There are anecdotal reports of persons signing up with plans that cost less than they expected and that they are happy with.
The only specific objection I have read is that the plan is supported by President Barack Obama.
If it is so bad, why haven’t the objectors pointed out specific reasons other than generalities and anecdotal reports?
Overland Park Political shell game
It is interesting to note articles informing us that Mark Zuckerberg (founder of Facebook) joins some of the other wealthiest 1 percenters in making a sizable charitable contribution.
Other articles inform us that many members of Congress as well as President Barack Obama are also multimillionaires.
And these wealthy people are telling us that the very wealthy should be taxed more to help the poor.
Some of these elected officials, who are famously wealthy themselves, are very miserly in making contributions to charitable organizations.

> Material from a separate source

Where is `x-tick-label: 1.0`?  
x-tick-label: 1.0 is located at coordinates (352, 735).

If they are really concerned about the poor, they should lead the way and make significant contributions to some of the many organizations with that mission.

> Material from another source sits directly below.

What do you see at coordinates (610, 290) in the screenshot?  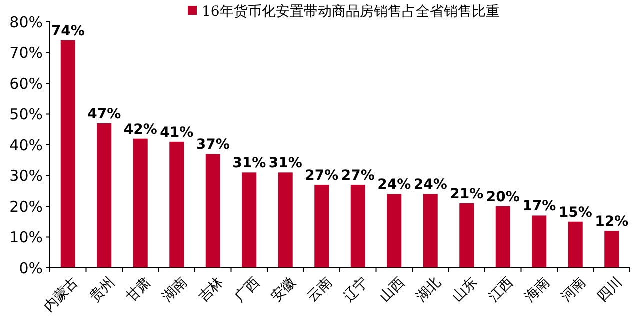 I see `x-tick-label: 四川` at bounding box center [610, 290].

Or are they concerned about the poor?
Are they merely trying to create a wedge issue that would promote the erroneous idea that the Democrat Party is concerned about the poor, unlike the heartless Republicans who are not?
Gardner Honor KC giants
Honor these two Kansas City icons: John W. Bluford III, president/CEO of Truman Medical Center, and James E. Stowers Jr., founder of American Century Investments and Stowers Institute for Medical Research.
Based upon the accomplishments of the men, who are well known by the majority of Kansas Citians, I wish to suggest that the following Kansas City institutions be named in their honor:
• The University of Missouri-Kansas City School of Medicine be named after John W. Bluford III for his services to the medical community.
• Kansas City International Airport be named after the late James E. Stowers Jr. for his services to the business community.
Space won’t allow me to state all of the accomplishments of these two individuals.
However, I believe that most Kansas Citians would agree to these suggestions.
Mr. Bluford and Mr. Stowers deserve the recognition.